In January, Midwest had an 11.2 percent market share at KCI --second to Southwest -- after passing American Airlines' KCI traffic in the past year. Midwest, which is in the midst of fending off a hostile takeover offer from AirTran, will add Seattle to its Kansas City schedule next week. By June, the carrier will have 37 daily departures at KCI, more than any carrier except Southwest since Braniff in the late 1980s.

Midwest is adding more planes and six cities to its system. At a recent news conference announcing this spring's new service, Midwest Chairman Timothy E. Hoeksema said more than half of the airline's total expansion in 2007 would be in Kansas City.

"We consider Kansas City to be a focal point for us," he said. "The market has supported us, and it's very important for our growth plans. We have just over 200 employees here now."

Meyer of the Aviation Department noted that Midwest had committed resources to a marketing campaign directed at Kansas City travelers. In addition, the airline is involved in civic activities such as the arts and is the airline for the Kansas City Royals.

"They've really worked hard to create a strong brand name in Kansas City, and it's paid off with a loyal customer base," Meyer said.

The newest entrant at KCI will be ExpressJet next week, the first new carrier at KCI since 2002. ExpressJet will be an all-regional jet operation that will offer 50-seat flights to Austin, Texas; Tucson, Ariz.; and Ontario, Calif., near Los Angeles.

The carrier has said it plans to add nonstop flights later in the spring to cities such as Louisville, Ky., Jacksonville, Fla., and Raleigh, N.C. Shortly after ExpressJet made its plans public, American Eagle, American's regional service, said it would start flying Kansas City-Raleigh in May.

A fare trade-off

Earlier this month, Meyer attended a networking conference among airport officials and airlines as cities vie for new service. Meyer found himself in the unusual position of not seeking out an airline to introduce a nonstop flight to one of KCI's 30 most popular destinations. Kansas City now has nonstop service to its 30 most popular cities. When American Eagle and ExpressJet begin flying to Raleigh, the top 40 cities will have nonstop KCI service.

"There aren't a whole lot of holes to fill on our route system right now," Meyer said. "That's pretty good, especially when you consider we're a nonhub airport."

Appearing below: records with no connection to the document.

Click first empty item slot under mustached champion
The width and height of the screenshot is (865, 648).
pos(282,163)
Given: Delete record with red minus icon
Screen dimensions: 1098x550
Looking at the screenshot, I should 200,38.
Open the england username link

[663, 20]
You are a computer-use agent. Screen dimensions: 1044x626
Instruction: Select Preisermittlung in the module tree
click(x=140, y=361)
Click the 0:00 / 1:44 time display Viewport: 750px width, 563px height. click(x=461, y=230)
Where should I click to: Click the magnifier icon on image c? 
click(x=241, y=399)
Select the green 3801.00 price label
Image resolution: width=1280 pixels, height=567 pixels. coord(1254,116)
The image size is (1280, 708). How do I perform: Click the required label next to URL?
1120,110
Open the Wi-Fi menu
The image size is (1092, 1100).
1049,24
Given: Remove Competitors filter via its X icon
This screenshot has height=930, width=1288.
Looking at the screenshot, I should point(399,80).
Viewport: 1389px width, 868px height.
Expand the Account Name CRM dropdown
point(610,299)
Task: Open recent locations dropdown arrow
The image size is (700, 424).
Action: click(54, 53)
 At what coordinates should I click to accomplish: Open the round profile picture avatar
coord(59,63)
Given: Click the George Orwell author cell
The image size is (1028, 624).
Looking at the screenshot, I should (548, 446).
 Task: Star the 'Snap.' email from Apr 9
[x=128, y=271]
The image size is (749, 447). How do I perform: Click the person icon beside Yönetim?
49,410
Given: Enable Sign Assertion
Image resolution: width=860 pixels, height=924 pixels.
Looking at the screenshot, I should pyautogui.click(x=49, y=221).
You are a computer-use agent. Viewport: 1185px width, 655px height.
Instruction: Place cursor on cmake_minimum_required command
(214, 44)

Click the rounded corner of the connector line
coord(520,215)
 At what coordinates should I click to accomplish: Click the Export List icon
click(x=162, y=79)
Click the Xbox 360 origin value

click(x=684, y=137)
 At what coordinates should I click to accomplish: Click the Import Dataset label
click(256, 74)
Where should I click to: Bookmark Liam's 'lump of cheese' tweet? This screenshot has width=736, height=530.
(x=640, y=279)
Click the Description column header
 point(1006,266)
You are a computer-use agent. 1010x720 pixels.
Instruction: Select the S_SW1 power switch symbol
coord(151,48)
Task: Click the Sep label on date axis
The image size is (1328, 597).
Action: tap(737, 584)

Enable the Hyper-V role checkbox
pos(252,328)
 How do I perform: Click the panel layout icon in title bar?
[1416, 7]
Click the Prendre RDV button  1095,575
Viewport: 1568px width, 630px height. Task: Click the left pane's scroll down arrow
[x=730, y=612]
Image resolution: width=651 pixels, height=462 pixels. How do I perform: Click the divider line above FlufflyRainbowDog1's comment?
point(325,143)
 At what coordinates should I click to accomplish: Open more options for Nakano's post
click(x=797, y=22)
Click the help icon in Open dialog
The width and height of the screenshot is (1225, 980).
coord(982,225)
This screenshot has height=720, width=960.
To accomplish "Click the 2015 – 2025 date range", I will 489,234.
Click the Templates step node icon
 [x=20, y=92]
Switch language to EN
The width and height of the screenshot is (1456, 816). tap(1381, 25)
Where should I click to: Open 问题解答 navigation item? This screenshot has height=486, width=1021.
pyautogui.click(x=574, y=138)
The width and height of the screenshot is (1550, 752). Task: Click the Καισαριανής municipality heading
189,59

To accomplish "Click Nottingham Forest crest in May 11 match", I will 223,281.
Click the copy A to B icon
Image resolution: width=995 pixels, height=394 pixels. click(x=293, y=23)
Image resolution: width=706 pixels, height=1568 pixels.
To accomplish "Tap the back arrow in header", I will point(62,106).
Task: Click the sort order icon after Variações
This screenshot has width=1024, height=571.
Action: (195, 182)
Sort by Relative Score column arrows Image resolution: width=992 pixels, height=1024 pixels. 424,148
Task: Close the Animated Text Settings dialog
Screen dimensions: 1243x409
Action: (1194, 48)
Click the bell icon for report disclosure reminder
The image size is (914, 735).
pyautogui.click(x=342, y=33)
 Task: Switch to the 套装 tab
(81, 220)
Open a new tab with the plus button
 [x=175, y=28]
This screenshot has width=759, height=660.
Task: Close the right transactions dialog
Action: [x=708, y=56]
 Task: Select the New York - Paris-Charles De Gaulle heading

Kansas City's nonhub status may have worked in its favor in attracting more flights in recent months.

St. Louis was the envy of the Kansas City business community when Trans World Airlines decided to make Lambert-St. Louis International its hub in the 1980s. After American acquired TWA and downsized operations there after 9/11, Lambert went from being the 10th-busiest airport a decade ago to No. 32 now, just two slots ahead of KCI.

"You've got people driving in from Topeka, Wichita and Nebraska to fly out of Kansas City," said Trippler of MyVacationPassport.com. "Kansas City's airport seems to be going in a different direction from St. Louis', which has had some setbacks."

For Meyer, the networking conferences are an opportunity to find carriers that want to compete in certain markets to help lower prices at KCI.

"Other than the airport, there are other things I can pitch to them now, like the Sprint Center, the downtown revitalization and the World War I museum," he said. "We also want to make sure all our airlines are happy with their traffic and that they are profitable routes."

Although KCI is still considered a relatively cheap airport to fly from, average one-way fares did increase in the 2006 third quarter to $148.73, a 6.2 percent jump from the same time in 2005.

Nevertheless, that was less than the U.S. average increase of 8.1 percent. Kansas City has consistently remained among the 20 cheapest airports in the country. Besides, the trade-off between slightly higher ticket prices and having more nonstop flights to most of the country's metropolitan areas is one most frequent travelers are willing to make.

"We were actually discussing that a recent staff meeting -- about being able to get to a lot more cities directly than we used to," said Gregory, TalentSecure's director of sales and business development. "I certainly prefer nonstops instead of changing planes at a hub. There's less chance they can lose your bags."